• WORK REQUIRED
Starting from the line that contains "Instruction: Select the", output every remaining line of the records below exactly as it appears, that line and the last one included.

=== SUPPLIED MATERIAL ===

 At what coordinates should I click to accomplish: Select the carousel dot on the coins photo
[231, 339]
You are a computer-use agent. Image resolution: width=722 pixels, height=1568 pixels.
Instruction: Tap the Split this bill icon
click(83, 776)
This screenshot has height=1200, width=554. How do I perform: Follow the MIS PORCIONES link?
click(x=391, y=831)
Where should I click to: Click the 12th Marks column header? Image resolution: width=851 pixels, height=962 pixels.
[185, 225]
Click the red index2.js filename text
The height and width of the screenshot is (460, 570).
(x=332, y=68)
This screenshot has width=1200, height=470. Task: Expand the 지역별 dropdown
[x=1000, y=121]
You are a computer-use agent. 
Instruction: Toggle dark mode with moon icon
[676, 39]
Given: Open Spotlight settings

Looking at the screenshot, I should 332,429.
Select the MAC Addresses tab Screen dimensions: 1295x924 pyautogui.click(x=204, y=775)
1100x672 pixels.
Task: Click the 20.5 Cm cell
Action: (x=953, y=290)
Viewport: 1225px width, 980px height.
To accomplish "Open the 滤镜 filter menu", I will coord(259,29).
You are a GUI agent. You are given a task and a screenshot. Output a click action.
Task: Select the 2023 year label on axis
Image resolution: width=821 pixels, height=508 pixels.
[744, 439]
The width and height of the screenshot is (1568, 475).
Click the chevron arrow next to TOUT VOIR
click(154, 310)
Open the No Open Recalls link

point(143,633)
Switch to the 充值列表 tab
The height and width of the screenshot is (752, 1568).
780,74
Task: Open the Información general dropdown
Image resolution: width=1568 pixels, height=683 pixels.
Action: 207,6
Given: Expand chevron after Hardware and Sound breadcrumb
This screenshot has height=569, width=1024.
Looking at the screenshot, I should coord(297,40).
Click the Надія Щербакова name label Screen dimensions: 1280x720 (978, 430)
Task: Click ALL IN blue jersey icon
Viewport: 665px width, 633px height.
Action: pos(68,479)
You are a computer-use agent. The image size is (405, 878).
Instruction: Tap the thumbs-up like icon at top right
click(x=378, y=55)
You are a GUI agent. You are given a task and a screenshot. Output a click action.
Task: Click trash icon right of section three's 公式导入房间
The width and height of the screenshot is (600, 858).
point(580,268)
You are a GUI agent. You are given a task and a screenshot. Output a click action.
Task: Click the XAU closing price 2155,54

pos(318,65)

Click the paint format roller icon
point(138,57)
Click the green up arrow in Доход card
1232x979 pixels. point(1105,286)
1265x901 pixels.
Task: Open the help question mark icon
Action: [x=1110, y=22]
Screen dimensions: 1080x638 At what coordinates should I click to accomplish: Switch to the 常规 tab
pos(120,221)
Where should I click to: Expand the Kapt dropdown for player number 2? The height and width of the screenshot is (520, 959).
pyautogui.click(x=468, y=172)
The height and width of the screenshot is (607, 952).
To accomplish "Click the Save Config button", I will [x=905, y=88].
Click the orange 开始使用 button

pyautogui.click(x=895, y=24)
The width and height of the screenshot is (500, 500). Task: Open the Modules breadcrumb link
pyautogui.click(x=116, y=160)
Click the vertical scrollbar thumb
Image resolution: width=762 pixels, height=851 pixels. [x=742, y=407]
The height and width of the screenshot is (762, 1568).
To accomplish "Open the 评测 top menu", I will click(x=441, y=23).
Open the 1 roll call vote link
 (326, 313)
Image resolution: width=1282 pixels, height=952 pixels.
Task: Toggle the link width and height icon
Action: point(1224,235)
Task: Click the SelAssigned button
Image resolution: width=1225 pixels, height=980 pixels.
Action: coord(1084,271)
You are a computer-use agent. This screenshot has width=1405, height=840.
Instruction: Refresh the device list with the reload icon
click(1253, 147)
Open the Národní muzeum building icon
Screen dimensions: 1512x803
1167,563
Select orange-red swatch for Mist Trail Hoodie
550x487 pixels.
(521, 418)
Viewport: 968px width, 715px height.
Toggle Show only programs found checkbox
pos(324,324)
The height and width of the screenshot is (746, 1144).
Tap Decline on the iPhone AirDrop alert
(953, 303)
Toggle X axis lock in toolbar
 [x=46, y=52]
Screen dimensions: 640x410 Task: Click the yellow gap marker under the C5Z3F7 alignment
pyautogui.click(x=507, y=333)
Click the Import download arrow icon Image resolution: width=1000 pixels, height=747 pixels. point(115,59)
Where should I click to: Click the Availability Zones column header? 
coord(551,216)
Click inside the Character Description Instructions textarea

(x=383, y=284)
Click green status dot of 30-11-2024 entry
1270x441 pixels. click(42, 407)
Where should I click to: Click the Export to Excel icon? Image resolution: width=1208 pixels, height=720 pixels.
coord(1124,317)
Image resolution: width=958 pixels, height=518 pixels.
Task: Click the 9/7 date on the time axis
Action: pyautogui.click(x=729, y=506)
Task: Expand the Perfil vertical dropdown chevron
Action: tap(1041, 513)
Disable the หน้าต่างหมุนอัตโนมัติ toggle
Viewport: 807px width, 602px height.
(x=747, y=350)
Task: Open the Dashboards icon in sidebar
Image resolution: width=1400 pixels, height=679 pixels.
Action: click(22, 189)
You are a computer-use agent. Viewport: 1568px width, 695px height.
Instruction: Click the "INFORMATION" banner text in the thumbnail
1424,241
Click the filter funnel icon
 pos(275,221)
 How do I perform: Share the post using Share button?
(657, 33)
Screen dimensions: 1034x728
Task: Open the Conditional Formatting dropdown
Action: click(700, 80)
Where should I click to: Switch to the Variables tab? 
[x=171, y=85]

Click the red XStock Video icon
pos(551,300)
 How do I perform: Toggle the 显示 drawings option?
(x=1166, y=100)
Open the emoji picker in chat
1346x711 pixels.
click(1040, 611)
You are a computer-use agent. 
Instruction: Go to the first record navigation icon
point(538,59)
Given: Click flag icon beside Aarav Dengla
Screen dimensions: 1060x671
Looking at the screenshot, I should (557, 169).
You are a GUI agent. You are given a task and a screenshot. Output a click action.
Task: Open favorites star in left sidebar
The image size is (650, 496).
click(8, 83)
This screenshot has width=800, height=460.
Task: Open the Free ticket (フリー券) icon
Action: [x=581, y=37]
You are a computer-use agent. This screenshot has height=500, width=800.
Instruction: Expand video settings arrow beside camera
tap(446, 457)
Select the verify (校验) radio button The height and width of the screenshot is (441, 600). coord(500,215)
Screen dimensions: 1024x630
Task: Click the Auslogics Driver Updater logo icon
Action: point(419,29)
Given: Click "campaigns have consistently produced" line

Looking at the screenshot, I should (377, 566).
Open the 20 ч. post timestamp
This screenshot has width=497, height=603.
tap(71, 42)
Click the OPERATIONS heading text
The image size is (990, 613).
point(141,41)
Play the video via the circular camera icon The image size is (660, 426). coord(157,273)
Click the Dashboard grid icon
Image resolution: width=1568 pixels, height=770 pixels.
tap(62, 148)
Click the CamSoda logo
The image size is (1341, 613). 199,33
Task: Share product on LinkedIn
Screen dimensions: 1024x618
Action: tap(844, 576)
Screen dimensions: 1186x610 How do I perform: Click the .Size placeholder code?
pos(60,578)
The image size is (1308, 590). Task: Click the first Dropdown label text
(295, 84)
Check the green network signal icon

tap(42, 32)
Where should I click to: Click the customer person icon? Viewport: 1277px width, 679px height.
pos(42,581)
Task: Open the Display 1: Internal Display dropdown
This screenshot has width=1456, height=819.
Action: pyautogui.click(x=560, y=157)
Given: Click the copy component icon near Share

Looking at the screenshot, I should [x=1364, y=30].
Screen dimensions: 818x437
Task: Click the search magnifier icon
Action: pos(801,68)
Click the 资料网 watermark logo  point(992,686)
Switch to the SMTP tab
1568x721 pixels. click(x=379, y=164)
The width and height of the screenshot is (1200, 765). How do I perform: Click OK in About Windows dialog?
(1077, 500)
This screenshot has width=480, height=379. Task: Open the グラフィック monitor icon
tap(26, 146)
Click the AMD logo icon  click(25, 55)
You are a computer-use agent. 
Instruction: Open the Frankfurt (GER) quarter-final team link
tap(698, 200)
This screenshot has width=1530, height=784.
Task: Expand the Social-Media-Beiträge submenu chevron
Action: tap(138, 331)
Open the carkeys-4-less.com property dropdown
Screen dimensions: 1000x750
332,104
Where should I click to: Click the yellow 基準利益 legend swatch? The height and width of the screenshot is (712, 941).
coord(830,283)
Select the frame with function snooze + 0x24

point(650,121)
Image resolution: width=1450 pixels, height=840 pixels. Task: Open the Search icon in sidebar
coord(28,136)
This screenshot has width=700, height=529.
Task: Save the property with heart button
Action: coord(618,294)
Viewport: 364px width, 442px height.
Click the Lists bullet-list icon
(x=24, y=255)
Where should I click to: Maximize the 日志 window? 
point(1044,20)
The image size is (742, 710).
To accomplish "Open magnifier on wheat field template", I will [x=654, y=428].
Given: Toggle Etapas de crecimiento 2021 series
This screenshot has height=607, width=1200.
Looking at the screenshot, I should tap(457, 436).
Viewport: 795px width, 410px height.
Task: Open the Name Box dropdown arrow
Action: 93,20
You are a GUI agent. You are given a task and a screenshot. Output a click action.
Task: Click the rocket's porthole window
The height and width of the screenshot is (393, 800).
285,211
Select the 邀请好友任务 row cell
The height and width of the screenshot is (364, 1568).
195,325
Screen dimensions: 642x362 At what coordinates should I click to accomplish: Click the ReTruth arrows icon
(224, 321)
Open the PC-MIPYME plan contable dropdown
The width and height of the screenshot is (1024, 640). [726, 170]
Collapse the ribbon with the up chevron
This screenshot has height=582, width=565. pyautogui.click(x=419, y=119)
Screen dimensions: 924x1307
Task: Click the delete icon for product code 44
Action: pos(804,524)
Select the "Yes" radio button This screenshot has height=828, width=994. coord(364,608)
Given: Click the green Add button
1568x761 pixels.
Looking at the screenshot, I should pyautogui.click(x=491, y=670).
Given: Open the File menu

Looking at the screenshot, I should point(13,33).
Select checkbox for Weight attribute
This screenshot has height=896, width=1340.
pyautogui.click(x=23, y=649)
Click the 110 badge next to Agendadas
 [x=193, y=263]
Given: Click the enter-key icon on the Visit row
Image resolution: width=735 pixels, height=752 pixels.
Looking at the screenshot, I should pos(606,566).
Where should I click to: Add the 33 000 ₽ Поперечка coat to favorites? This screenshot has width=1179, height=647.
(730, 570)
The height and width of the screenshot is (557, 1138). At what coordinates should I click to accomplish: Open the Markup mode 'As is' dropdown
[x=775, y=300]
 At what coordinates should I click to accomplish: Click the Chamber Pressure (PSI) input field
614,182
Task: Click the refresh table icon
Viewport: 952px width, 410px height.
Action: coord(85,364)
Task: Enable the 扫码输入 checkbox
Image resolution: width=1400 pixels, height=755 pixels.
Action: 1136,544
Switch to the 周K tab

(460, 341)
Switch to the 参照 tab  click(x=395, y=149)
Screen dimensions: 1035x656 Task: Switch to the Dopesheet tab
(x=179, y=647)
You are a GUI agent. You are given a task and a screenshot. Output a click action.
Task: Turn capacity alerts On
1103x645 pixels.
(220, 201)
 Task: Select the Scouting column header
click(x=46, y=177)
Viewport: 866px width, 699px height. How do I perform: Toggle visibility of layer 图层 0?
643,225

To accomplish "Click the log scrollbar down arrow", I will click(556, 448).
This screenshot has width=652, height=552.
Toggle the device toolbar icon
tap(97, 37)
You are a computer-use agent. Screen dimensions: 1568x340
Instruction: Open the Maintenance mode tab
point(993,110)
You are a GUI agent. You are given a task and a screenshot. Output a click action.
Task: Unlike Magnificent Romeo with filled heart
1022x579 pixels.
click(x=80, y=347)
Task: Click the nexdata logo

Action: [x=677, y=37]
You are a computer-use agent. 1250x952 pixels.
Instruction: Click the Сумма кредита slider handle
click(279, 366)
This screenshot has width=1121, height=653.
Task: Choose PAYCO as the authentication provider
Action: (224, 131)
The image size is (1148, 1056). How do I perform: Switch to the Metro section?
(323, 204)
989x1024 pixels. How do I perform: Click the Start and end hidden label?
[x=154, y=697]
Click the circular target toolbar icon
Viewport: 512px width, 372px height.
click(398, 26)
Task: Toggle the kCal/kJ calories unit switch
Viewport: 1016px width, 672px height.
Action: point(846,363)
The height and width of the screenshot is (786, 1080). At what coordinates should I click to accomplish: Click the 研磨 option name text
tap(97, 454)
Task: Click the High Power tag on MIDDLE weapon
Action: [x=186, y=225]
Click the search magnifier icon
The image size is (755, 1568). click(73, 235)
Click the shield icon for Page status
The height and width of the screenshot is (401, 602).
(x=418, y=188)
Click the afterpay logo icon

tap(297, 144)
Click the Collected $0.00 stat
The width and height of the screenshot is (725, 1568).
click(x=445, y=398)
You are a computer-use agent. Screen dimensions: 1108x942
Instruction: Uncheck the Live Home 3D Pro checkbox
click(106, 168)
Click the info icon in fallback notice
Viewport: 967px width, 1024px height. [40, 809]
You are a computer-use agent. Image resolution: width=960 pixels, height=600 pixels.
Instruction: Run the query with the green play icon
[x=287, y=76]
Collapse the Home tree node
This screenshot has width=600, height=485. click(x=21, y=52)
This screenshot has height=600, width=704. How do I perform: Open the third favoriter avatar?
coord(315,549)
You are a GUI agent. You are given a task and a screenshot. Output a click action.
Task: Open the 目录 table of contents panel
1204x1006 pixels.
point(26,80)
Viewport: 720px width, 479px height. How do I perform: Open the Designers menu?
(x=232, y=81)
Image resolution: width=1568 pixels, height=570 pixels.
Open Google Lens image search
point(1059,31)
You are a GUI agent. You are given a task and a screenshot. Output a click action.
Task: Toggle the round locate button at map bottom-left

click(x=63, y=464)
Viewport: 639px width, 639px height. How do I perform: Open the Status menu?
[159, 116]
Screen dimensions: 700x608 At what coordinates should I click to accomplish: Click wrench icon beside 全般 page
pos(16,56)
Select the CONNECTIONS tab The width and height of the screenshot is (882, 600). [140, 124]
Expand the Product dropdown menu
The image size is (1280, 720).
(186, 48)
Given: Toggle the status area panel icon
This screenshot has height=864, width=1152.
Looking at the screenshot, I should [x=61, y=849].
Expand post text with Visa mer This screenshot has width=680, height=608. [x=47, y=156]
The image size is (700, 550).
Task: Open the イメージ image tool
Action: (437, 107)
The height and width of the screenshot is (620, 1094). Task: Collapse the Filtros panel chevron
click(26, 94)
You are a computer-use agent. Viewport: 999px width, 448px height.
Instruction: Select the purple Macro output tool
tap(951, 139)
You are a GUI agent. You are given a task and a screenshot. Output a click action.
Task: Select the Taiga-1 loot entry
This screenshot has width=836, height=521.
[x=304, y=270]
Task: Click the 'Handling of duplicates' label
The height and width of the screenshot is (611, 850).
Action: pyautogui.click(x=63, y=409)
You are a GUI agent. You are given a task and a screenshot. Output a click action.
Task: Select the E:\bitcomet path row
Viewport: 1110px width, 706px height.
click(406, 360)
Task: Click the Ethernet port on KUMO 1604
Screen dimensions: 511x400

===

• THE ANSWER
Instruction: Select the purple Macro output tool
tap(951, 139)
You are a GUI agent. You are given a task and a screenshot. Output a click action.
Task: Select the Taiga-1 loot entry
This screenshot has width=836, height=521.
[x=304, y=270]
Task: Click the 'Handling of duplicates' label
The height and width of the screenshot is (611, 850).
Action: pyautogui.click(x=63, y=409)
You are a GUI agent. You are given a task and a screenshot. Output a click action.
Task: Select the E:\bitcomet path row
Viewport: 1110px width, 706px height.
click(406, 360)
Task: Click the Ethernet port on KUMO 1604
Screen dimensions: 511x400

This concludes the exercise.